It is useful to think of the difference between the two concepts in terms of the difference between factors that are external and factors that are internal to the agent. While theorists of negative freedom are primarily interested in the degree to which individuals or groups suffer interference from external bodies, theorists of positive freedom are more attentive to the internal factors affecting the degree to which individuals or groups act autonomously. Given this difference, one might be tempted to think that a political philosopher should concentrate exclusively on negative freedom, a concern with positive freedom being more relevant to psychology or individual morality than to political and social institutions. This, however, would be premature, for among the most hotly debated issues in political philosophy are the following: Is the positive concept of freedom a political concept? Can individuals or groups achieve positive freedom through political action? Is it possible for the state to promote the positive freedom of citizens on their behalf? And if so, is it desirable for the state to do so? The classic texts in the history of western political thought are divided over how these questions should be answered: theorists in the classical liberal tradition, like Constant, Humboldt, Spencer and Mill, are typically classed as answering ‘no’ and therefore as defending a negative concept of political freedom; theorists that are critical of this tradition, like Rousseau, Hegel, Marx and T.H. Green, are typically classed as answering ‘yes’ and as defending a positive concept of political freedom.

In its political form, positive freedom has often been thought of as necessarily achieved through a collectivity. Perhaps the clearest case is that of Rousseau's theory of freedom, according to which individual freedom is achieved through participation in the process whereby one's community exercises collective control over its own affairs in accordance with the ‘general will’. Put in the simplest terms, one might say that a democratic society is a free society because it is a self-determined society, and that a member of that society is free to the extent that he or she participates in its democratic process. But there are also individualist applications of the concept of positive freedom. For example, it is sometimes said that a government should aim actively to create the conditions necessary for individuals to be self-sufficient or to achieve self-realization. The welfare state has sometimes been defended on this basis, as has the idea of a universal basic income. The negative concept of freedom, on the other hand, is most commonly assumed in liberal defences of the constitutional liberties typical of liberal-democratic societies, such as freedom of movement, freedom of religion, and freedom of speech, and in arguments against paternalist or moralist state intervention. It is also often invoked in defences of the right to private property. This said, some philosophers have contested the claim that private property necessarily enhances negative liberty (Cohen 1991, 1995), and still others have tried to show that negative liberty can ground a form of egalitarianism (Steiner 1994).

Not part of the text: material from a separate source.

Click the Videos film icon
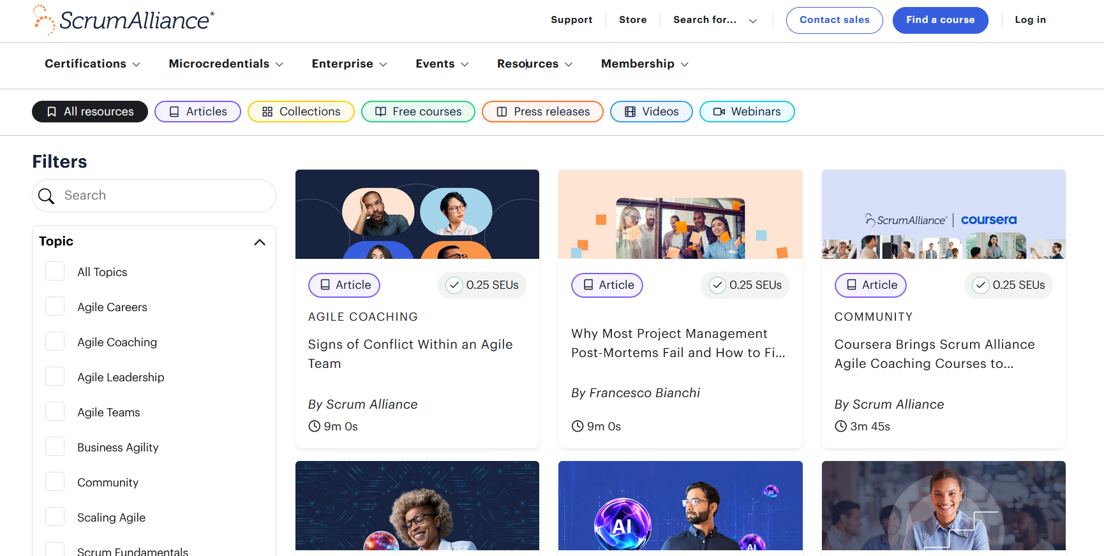The height and width of the screenshot is (556, 1104). (x=630, y=112)
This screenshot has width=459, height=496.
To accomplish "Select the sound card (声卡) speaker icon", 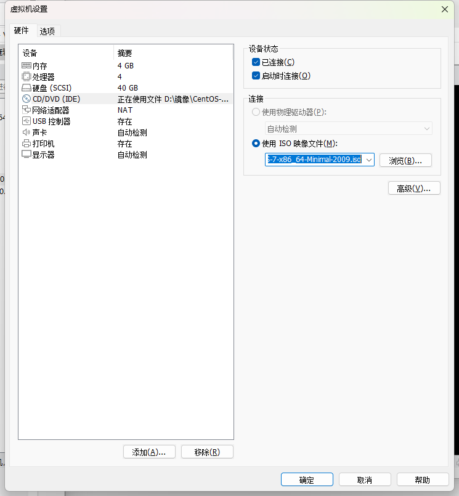I will (x=26, y=132).
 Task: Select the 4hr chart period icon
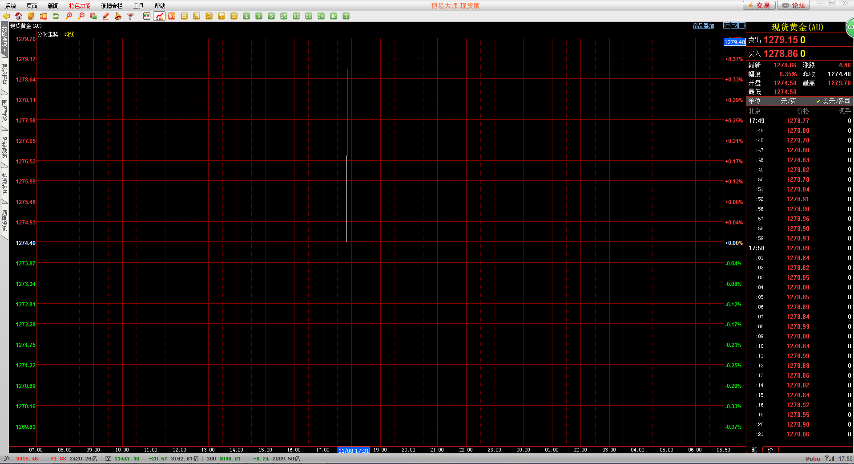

After Berlin, the most widely cited and best developed analyses of the negative concept of liberty include Hayek (1960), Day (1971), Oppenheim (1981), Miller (1983) and Steiner (1994). Among the most prominent contemporary analyses of the positive concept of liberty are Milne (1968), Gibbs (1976), C. Taylor (1979) and Christman (1991, 2005).

Many liberals, including Berlin, have suggested that the positive concept of liberty carries with it a danger of authoritarianism. Consider the fate of a permanent and oppressed minority. Because the members of this minority participate in a democratic process characterized by majority rule, they might be said to be free on the grounds that they are members of a society exercising self-control over its own affairs. But they are oppressed, and so are surely unfree. Moreover, it is not necessary to see a society as democratic in order to see it as self-controlled; one might instead adopt an organic conception of society, according to which the collectivity is to be thought of as a living organism, and one might believe that this organism will only act rationally, will only be in control of itself, when its various parts are brought into line with some rational plan devised by its wise governors (who, to extend the metaphor, might be thought of as the organism's brain). In this case, even the majority might be oppressed in the name of liberty.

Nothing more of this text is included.